Brandon Gabriel - Raven and the First Sunrise

 

Artist: Brandon Gabriel
Location: Guildford Library (15105 105 Avenue)
Category: Civic collection
Year Installed: 2018

About Raven and the First Sunrise

Gabriel’s colourful design for the Guildford Library windows depicts the First Nations story in which the raven brings sunlight to the earth. The artist tells the story below:

There are 37 distinct and diverse Indigenous languages in present-day British Columbia, and many more dialectal groups within those languages. This also means there are as many variations of this story as there are Indigenous histories in these lands.
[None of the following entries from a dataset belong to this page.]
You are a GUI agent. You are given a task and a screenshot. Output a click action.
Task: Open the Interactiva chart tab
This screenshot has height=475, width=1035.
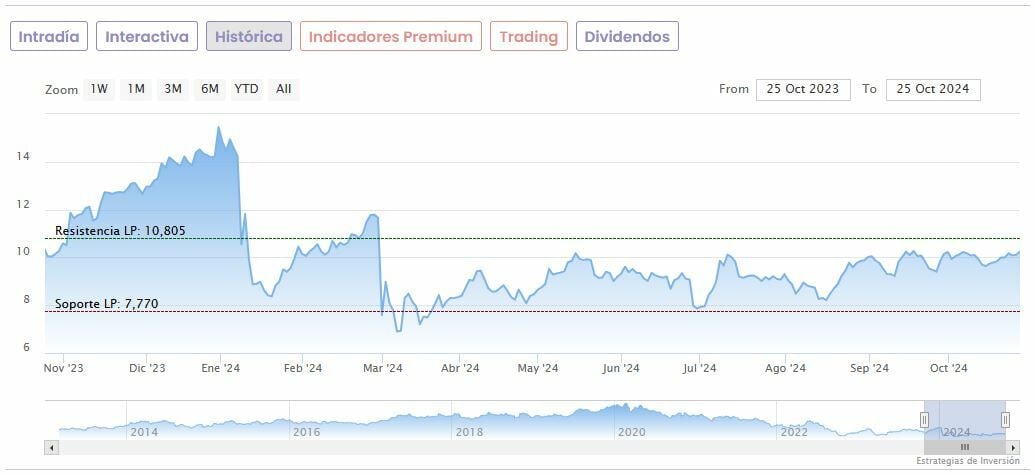pos(147,37)
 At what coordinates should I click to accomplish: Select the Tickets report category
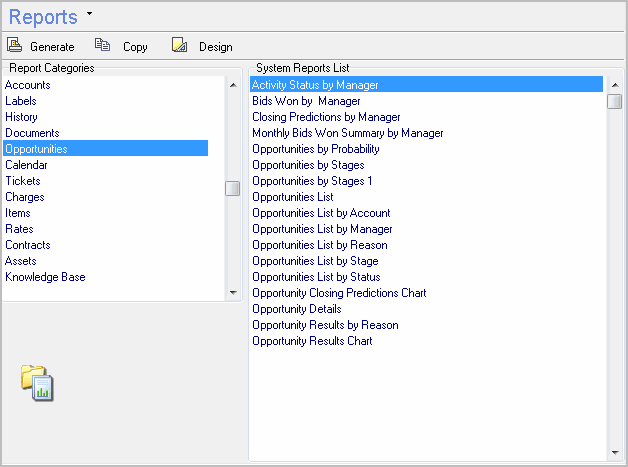click(x=23, y=181)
The Kwantlen people share their story of the first sunrise with several other Coast Salish communities and within the hən̓q̓əmin̓əm̓ language group, which includes the Musqueam, Katzie, Kwikwetlem, and Kwantlen peoples.
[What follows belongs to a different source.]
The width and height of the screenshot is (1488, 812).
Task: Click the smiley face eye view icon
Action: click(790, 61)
The story takes place in a time beyond our understanding of time, in an era that precedes human habitation of this world, when life on this planet was in its infancy and light itself was still forming. Many supernatural creatures with powers beyond our understanding were hard at work shaping the world as we know it today. A shapeshifter now known as Raven, who could change size, shape, and matter, was gifted with the task from X'als (The Creator) to bring light to a darkened world, and so Raven did. The first sunrise was brought to the earth and sunlight beamed across the land, giving way to much needed illumination for all living things. Humans were still humble beings back then and had not developed into the industrious, manipulative, and highly populous people they are now. Raven also gave the humans the first constitution for looking after the planet and all living things: health, happiness, humbleness, forgiveness, family, generosity, and generations.

About the Artist

Brandon Gabriel - Kwelexwelsten is a Kwantlen First Nation artist whose family also extends to the Shakan First Nation in N'lkapa'mux territory in Merritt and St'ail'es First Nation territory in Harrison Lake. Gabriel is a graduate of Kwantlen Polytechnic University and Emily Carr University of Art and Design. He is an internationally recognized, award-winning multimedia visual artist who has exhibited in the United Kingdom, Hong Kong, the United States, and across Canada. He is a painter, mixed media sculptor, illustrator, graphic designer, and educator. Gabriel currently resides in his home community in the Kwantlen Nation in unceded Fort Langley, BC with his wife Melinda and daughter Jamie.

His other public artworks for the City of Surrey include Four Seasons.